44th Speaker of the Virginia House of Delegates
- In office January 13, 1926 – January 8, 1930
- Preceded by: Richard L. Brewer Jr.
- Succeeded by: J. Sinclair Brown

Member of the Virginia House of Delegates from Lunenburg County
- In office January 9, 1918 – January 8, 1930
- Preceded by: Stephen H. Love
- Succeeded by: William E. Nelson

Mayor of Kenbridge, Virginia

Personal details
- Born: Thomas William Ozlin July 12, 1884 Lunenburg County, Virginia, U.S.
- Died: July 14, 1944 (aged 60) Richmond, Virginia, U.S.
- Party: Democratic
- Spouse(s): Letty Lassiter Hobgood Virginia Masten
- Alma mater: Richmond College (BA, LLB)
- Profession: lawyer, politician

= Thomas W. Ozlin =

American lawyer and politician

Thomas William Ozlin (July 12, 1884 – July 14, 1944) was a Virginia lawyer and politician. A member of the Byrd Organization, he represented Lunenburg County in the Virginia House of Delegates (1918-1930), and served as that body's Speaker from 1926 until 1930.

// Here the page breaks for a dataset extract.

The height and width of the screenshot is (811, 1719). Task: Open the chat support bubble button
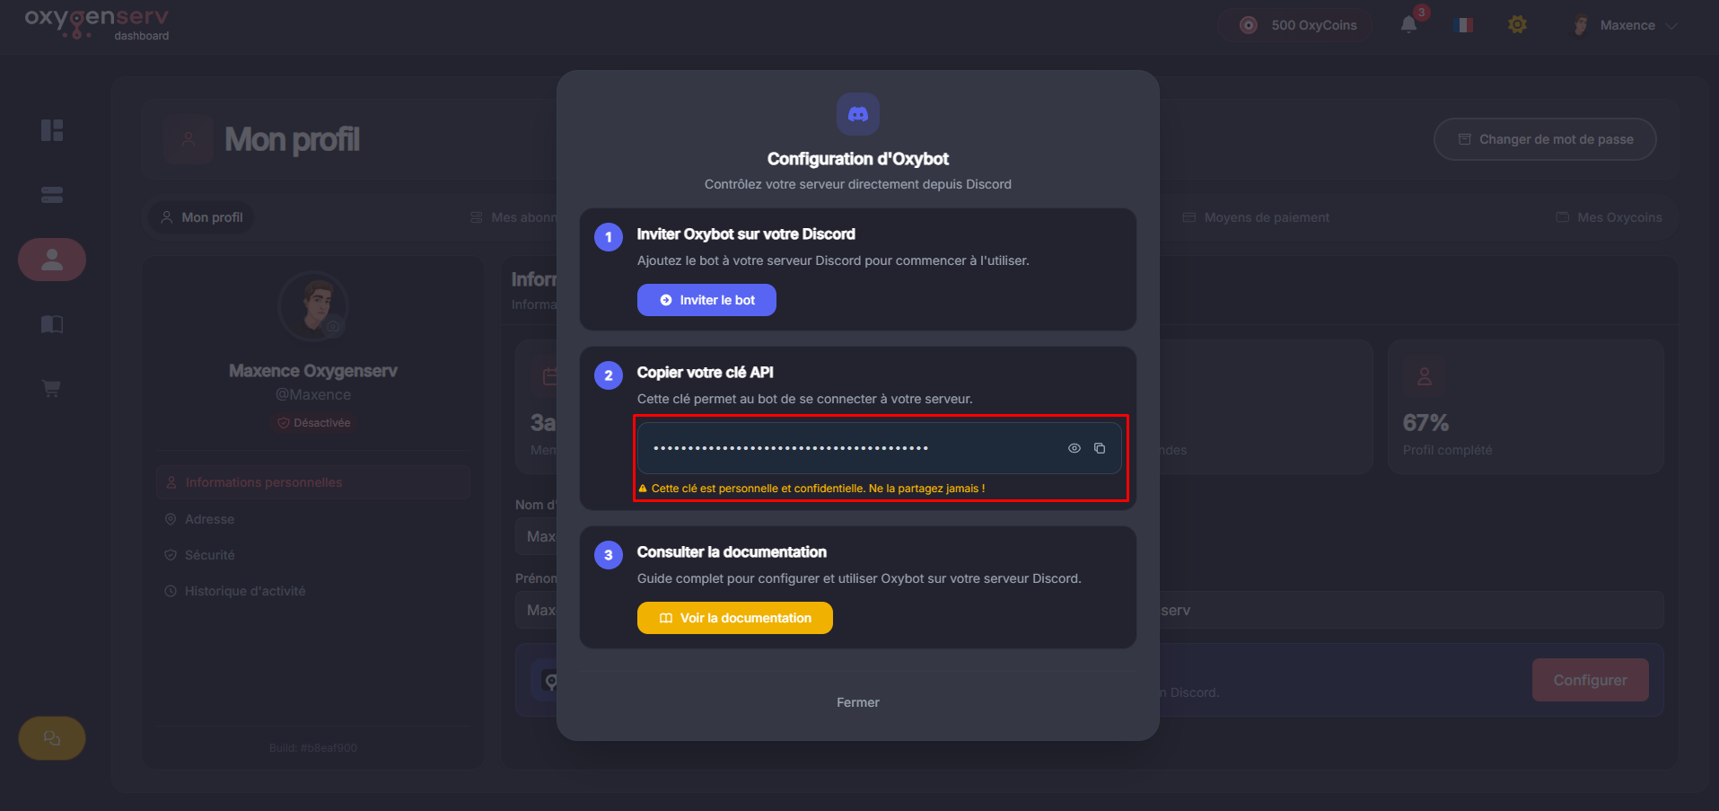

==Early life and education==
Born in Lunenberg County to the former Emma (Mollie) Andrews, he was named after his farmer father, William Thomas Ozlin. The large family included an older sister who had become schoolteacher by 1900, as well as an older brother, and several younger brothers and sisters. After studying in the Lunenberg County public schools and at LaCrosse Academy in nearby Mecklenburg County, Ozlin went to Richmond for further studies at the Richmond College and its Law School, receiving an A.B. degree, then an LL.B. in 1909.

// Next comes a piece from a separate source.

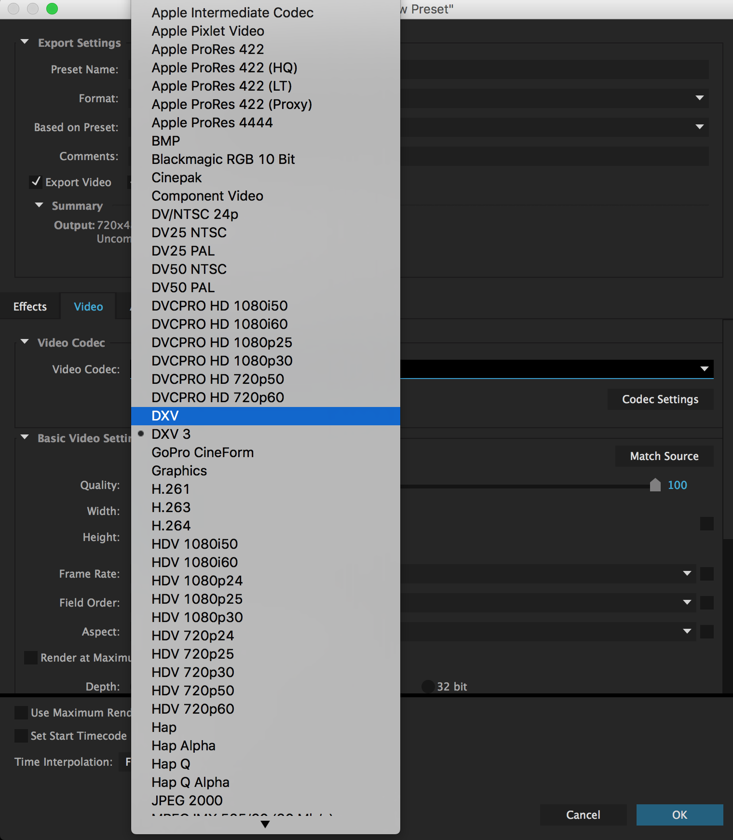Open the Video tab
The image size is (733, 840).
[88, 307]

In 1914, he married Letty Lassiter Hobgood of Winston-Salem, North Carolina, but she died 10 years later giving birth to their daughter Rebecca, who died as an infant. He remarried to the widow Virginia Masten, daughter of a former Virginia Railway executive, who survived him by decades.

==Career==
Ozlin taught for a year at the Fork Union Military Academy, then after becoming a member of the Virginia Bar in 1909, Ozlin began his legal career, which he classified as a general practice. He also was active in his Baptist Church, the American Bar Association and the Virginia State Bar, as well as fraternal organizations including the Masons, Shriners, Junior Order United American Mechanics, O.D.K.

Active in politics and the local Democratic Party, he served two terms as Kenbridge's mayor. He also won election as Lunenberg County's representative in the Virginia House of Delegates in 1917, and won re-election many times until 1930. In 1926, fellow delegates elected him as their Speaker, and he remained such until 1930. William E. Nelson succeeded him as Lunenberg County's delegate and J. Sinclair Brown of Roanoke succeeded him as Speaker.

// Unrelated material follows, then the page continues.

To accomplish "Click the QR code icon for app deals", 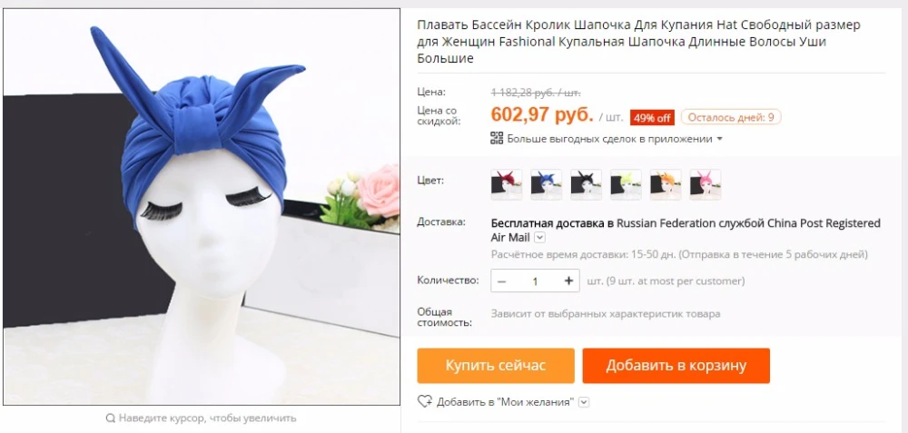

Following Ozlin's decision not to run for re-election and the legislature's removal of the (paid) executive secretary of Virginia's Conservation and Development Commission, its popular (unpaid), chairman Will Carson blocked Ozlin from succeeding to that post. Instead, after the Democratic Party's sweeping victory in 1932, legislators elected Ozlin as a member of the State Corporation Commission (essentially a state judicial post), and he served until his death. A member of the Byrd Organization, he was a political ally of Virginia Governor then U.S. Senator Harry F. Byrd Sr.

==Death and legacy==
Ozlin died in 1944, survived by his widow. He was buried at the Kenbridge Heights cemetery.